Далее я уже не колебалась ни секунды. Любопытство мое разгорелось донельзя, и я двинулась к площадке. Придерживаясь за тонкие перила, я осторожно спускалась по ступеням деревянной лестницы, круто уходящей коридором куда-то вниз, судя по всему – в подвальные помещения необъятного дома. Вокруг царил полумрак. Было тихо, пыльно и до жути таинственно. У меня, к сожалению, присутствует ярко выраженный географический кретинизм: короткие лестничные марши резко поворачивали из стороны в сторону и я тут же потеряла всякую ориентацию.
Впереди забрезжил неясный свет, я миновала последние ступени и оказалась в гигантском подвале. Хотя, может быть, он показался мне таким большим после узкого лестничного прохода. Я остановилась и перевела дыхание.
Вверх уходили бетонные стены, под потолком слабо горели лампы в круглых хромированных абажурах. А сам подвал был заставлен какой-то рухлядью, пирамидами картонных коробок и штабелями деревянных ящиков почти до потолка. На ящиках чернели непонятные надписи на разных языках. Между штабелями были оставлены узкие проходы.
Я прислушалась. Откуда-то из дальнего угла подвала доносились неразборчивые голоса. Судя по всему, разговаривали несколько человек. А потом я вздрогнула, потому что кто-то ужасно злобно заорал. Слова-то я с грехом пополам расслышала, но от этого они не стали понятней: орали явно на испанском.

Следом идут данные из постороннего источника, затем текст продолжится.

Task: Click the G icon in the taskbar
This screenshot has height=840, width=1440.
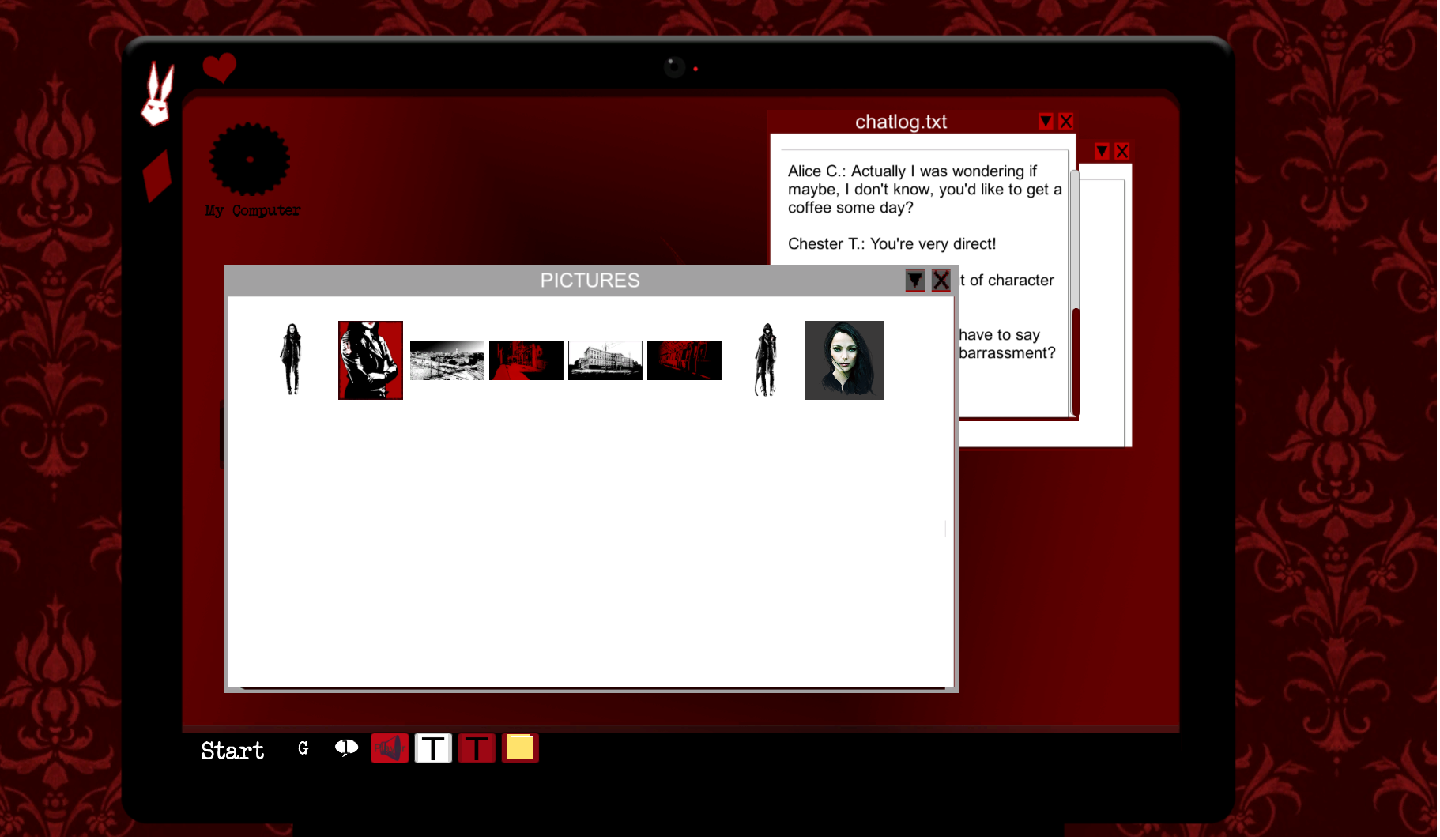Action: [x=303, y=748]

Это было уже слишком. Внезапный уход Антонио, его скрытность, таинственный то ли склад, то ли перевалочная база и к тому же – какая-то непонятная разборка на испанском. Я затаилась в проходе между ящиками, меня раздирали противоречивые чувства. С одной стороны – подмывало немедленно слинять обратно наверх, пока до моей нежной девичьей шейки не добрался неведомый испаноязычный злодей (а то, что это злодей, было понятно по тому, как он вопил), а с другой – до жути хотелось увидеть и понять, что же здесь в конце концов происходит. И какое отношение ко всему этому имеет медноликий Антонио.
Наконец, решившись, я осторожно пошла по стиснутому ящичными стенами проходу на голоса. Шла я недолго. Штабель впереди кончился, я на цыпочках подкралась к выходу из прохода и осторожно выглянула из-за крайнего ящика.
И что же я обнаружила?
А вот что. У дальней беленой стены подвала (метрах так в пятнадцати от меня) я увидела восьмерых мужчин в вечерних костюмах. И среди них – моего красавца Антонио. Его я заметила первым. Он стоял ко мне в профиль и тихо что-то говорил на ухо коренастому усатому дядьке лет пятидесяти. Дядька переминался с ноги на ногу и вертел круглой кошачьей башкой на короткой толстой шее. А еще дядька со злобным видом Карабаса-Барабаса попыхивал толстой сигарой и время от времени кивал Антонио в знак согласия. Было в нем что-то ненашенское, явно не русское. Может быть, чересчур набриолиненная шевелюра, может быть еще что-то, чего я сразу не уловила. За дядькой расположились еще двое красномордых папиков такого же иностранного вида. Они были похожи на персонажей американского фильма из жизни Чикаго тридцатых годов: было в них нечто бутлегерское и очень опасное. Чуть сбоку от Антонио, в тени, стоял и спокойно курил сигарету светловолосый мужчина примерно одного с Антонио возраста. Лицо его было плохо освещено, но оно показалось мне странно знакомым. Этого, конечно, не могло быть – откуда мой знакомый в этом подвале?!